The two low doses of otamixaban appeared to provide inadequate anticoagulation, as patients who received these doses were at twice the risk as were those who received standard therapy for requiring a bailout glycoprotein IIb/IIIa inhibitor or for developing a thrombotic complication during PCI.

Conversely, the highest dose of otamixaban caused significantly more major or minor bleeding complications than did standard therapy.

The two intermediate doses of otamixaban, however, were associated with a 40% reduction in death, recurrent MI, or additional ischemic complications, compared with standard anticoagulation therapy. At these doses (0.105 and 0.140 mg/kg per hour), bleeding complications were similar between the drug and standard anticoagulation therapy (Lancet 2009 Aug. 30 [doi:10.1016/S0140-6736(09)61454-9

Otamixaban offers another advantage over heparin plus eptifibatide: With less than 25% excretion through the kidneys, it requires no dose adjustments in patients who have renal impairment, the investigators wrote.

In an editorial comment accompanying this report, Dr. John W. Eikelboom and Dr.
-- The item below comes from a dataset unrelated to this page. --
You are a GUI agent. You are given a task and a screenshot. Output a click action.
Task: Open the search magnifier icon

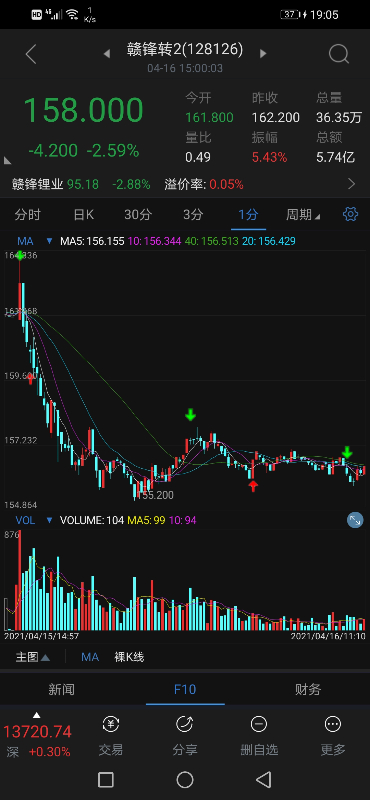pyautogui.click(x=339, y=54)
Jeffrey I. Weitz of Hamilton (Ont.) General Hospital wrote, “These findings suggest that, like bivalirudin, otamixaban might be a useful alternative to heparin for patients who are undergoing PCI.

“However, do we need another parenteral agent for this indication?” they asked (Lancet 2009 Aug. 30 [doi:10.1016/S0140-6736(09)61529-4

“Without safety or convenience advantages, otamixaban would need to show efficacy that is superior not only to heparin but also to bivalirudin, before it would be adopted for clinical use. To our knowledge, there are no ongoing [phase III] trials to explore these possibilities, nor is otamixaban under development for other clinical indications,” Dr. Eikelboom and Dr. Weitz noted.
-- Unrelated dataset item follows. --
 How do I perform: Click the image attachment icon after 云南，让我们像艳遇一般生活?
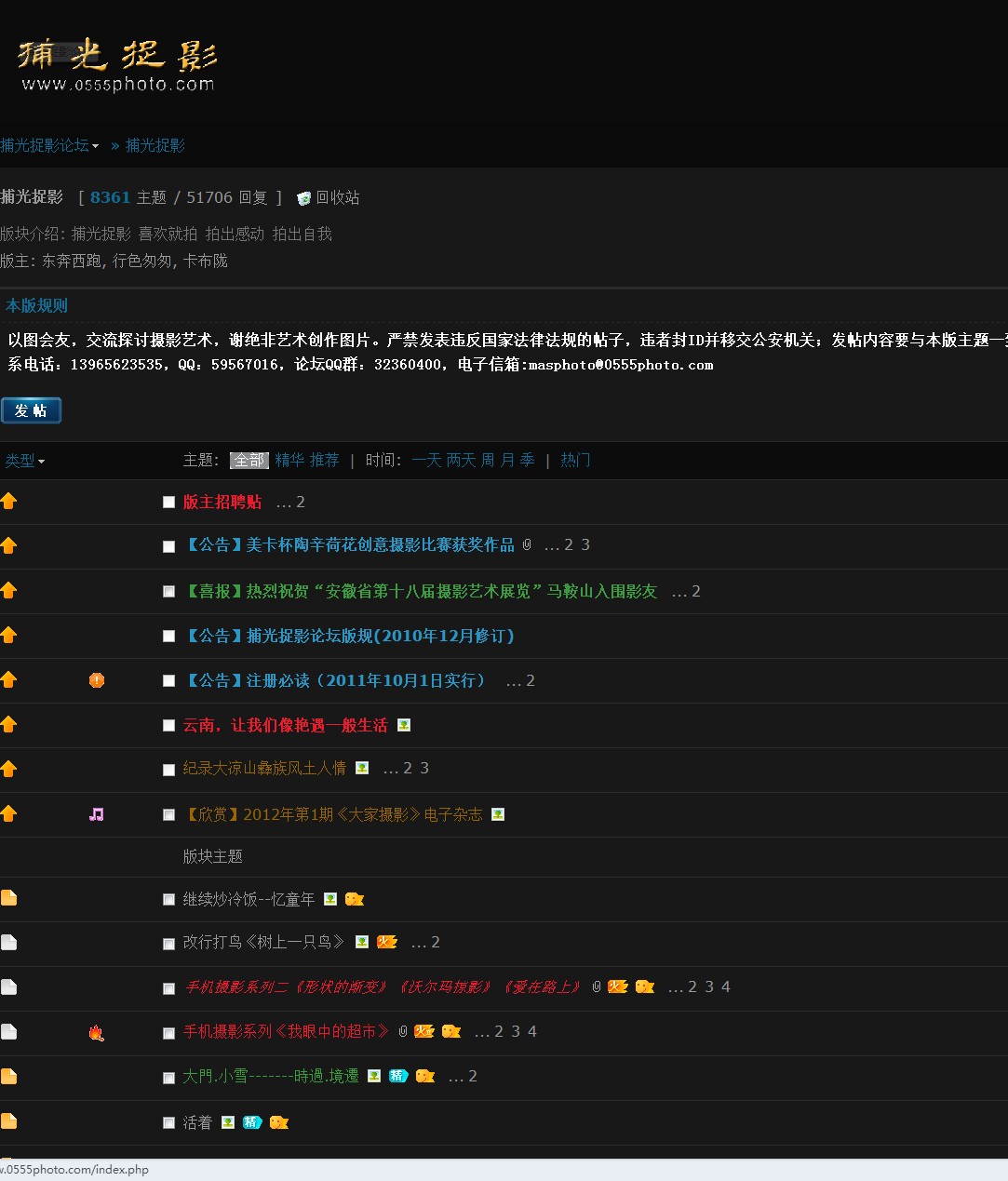pos(404,725)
“Most of the attention in acute coronary syndromes has moved away from parenteral anticoagulants, such as otamixaban, and is focused on new oral agents,” they added.

Dr. Sabatine reports receiving honoraria and consulting fees from Sanofi-Aventis and Bristol-Myers Squibb Co. The TIMI study group receives research grant support from Sanofi-Aventis, Johnson & Johnson, Bayer Healthcare AG, and Daiichi Sankyo. Dr. Eikelboom has received honoraria, research support, or both from companies that are developing or marketing drugs mentioned in his editorial comment, including Bayer, Bristol-Myers Squibb, Eli Lilly & Co., GlaxoSmithKline, Regado Biosciences Inc., and Sanofi-Aventis.

Dr. Weitz also has received honoraria from companies that are developing or marketing drugs mentioned in his editorial comment, including Bristol-Myers Squibb, Sanofi-Aventis, and the Medicines Company.

Otamixaban has a quick onset of action plus a 30-minute half-life, allowing for rapid on-off anticoagulation.